* Work required
Return the data below unchanged, reproducing every line in its original order.

* Records for processing
===============
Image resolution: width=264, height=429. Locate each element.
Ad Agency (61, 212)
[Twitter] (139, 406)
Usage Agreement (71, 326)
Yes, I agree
===============
* Correct output
Image resolution: width=264, height=429. Locate each element.
Ad Agency (61, 212)
[Twitter] (139, 406)
Usage Agreement (71, 326)
Yes, I agree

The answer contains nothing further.